Role of intratumoral CD11b+ cells in immune checkpoint resistance in GBM

Glioblastomas show low response rates to immune checkpoint blockade with few hypermutated glioblastomas showing responses. Moreover, a growing body of evidence suggests that macrophages in the glioblastoma microenvironment impair anti-tumor immunity and immunotherapy approaches. Here, we investigate macrophage-mediated mechanisms of response and resistance to combinatory immune checkpoint blockade targeting PD-1 and CTLA-4 in the murine syngeneic Gl261 glioblastoma model. Nanostring analysis from CD45highCD11b+ cells isolated from ICB responder and non-responder Gl261 tumors was performed. Here, we provide evidence for a differential expression of pro- and anti-inflammatory genes in CD45highCD11b+ cells from ICB responder and non-responder tumors pointing towards a suppressive phenotype of ICB non-responder CD45highCD11b+ cells.

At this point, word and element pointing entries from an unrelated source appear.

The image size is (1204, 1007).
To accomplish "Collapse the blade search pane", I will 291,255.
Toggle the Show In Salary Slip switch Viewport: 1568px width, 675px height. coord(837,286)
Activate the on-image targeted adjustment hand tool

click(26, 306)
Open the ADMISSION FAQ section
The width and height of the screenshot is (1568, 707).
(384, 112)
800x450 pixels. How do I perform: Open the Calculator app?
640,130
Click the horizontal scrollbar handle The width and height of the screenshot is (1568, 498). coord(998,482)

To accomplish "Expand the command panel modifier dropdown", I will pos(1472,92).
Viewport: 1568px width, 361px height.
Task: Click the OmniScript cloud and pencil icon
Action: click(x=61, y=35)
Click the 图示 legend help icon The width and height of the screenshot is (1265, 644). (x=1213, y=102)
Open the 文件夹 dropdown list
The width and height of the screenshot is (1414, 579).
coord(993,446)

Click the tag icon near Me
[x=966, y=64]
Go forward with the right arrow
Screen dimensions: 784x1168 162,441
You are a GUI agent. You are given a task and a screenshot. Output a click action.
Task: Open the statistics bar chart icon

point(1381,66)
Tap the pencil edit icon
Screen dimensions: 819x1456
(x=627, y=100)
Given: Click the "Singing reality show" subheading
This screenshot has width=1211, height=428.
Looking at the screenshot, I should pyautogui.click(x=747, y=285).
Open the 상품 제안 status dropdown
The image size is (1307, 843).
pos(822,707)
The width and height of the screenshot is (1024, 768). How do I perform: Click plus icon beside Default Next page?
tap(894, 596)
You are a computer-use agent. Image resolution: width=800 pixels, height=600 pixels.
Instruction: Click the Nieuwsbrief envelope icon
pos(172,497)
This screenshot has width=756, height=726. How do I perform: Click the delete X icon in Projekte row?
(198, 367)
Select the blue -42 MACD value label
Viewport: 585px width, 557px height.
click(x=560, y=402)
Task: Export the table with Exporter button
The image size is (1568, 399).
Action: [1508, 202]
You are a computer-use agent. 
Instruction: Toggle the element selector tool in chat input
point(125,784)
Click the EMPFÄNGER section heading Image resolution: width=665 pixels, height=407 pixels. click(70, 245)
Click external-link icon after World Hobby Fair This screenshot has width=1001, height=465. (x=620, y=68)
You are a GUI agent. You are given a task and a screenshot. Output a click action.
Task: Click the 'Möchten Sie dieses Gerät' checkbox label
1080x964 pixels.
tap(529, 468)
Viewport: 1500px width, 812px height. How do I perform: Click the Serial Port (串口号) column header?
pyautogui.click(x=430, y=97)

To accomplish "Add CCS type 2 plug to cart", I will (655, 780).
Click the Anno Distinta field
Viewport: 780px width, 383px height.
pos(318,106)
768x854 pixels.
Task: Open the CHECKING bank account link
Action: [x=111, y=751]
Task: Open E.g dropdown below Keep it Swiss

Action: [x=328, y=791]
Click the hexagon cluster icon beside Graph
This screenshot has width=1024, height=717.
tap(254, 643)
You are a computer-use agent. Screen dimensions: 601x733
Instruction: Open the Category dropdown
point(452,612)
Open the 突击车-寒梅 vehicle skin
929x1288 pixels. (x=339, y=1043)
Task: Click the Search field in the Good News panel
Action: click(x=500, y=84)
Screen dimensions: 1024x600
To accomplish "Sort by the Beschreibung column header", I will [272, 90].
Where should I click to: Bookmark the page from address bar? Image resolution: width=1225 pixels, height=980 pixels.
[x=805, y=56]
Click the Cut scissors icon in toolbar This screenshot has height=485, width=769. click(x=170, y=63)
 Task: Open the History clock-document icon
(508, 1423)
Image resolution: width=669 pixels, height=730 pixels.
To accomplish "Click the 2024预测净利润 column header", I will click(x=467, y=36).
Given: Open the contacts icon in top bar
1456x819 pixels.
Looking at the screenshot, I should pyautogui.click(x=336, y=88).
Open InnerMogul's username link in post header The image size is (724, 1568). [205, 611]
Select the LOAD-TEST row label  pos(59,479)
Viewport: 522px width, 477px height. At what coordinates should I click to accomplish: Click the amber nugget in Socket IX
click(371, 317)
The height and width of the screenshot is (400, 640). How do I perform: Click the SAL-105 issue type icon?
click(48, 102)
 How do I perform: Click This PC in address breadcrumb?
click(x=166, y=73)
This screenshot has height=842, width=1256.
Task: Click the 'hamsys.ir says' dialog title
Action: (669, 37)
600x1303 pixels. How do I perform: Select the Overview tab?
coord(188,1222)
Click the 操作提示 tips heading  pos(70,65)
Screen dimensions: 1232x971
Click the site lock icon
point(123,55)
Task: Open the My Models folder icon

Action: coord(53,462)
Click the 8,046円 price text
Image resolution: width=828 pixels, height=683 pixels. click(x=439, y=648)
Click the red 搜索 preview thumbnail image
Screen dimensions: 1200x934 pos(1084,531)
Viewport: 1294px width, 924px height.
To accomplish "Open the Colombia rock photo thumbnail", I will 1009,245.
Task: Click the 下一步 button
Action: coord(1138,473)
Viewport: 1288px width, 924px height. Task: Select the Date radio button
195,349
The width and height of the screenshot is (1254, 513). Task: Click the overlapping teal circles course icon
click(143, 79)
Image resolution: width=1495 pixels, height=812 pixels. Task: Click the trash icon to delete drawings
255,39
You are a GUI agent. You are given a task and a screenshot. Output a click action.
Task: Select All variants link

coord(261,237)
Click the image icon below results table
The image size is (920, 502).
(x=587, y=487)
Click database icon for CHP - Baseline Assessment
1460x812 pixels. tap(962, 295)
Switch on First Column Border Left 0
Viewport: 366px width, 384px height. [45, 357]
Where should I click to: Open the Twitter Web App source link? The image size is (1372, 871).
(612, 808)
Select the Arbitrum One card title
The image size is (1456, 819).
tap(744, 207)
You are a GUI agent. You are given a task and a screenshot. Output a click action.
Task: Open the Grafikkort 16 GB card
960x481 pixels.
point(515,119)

Targeting these suppressive CD45highCD11b+ cells in the glioblastoma microvenvironment might thus potentiate ICB efficacy. Gl261-infiltrating CD11b+ cells (CD45highCD11b+) were purified for anti-CTLA-4 + anti-PD-1 responder and non-responder mice by fluorescence-activated cell sorting and gene expression analysis was performed by NanoString analysis.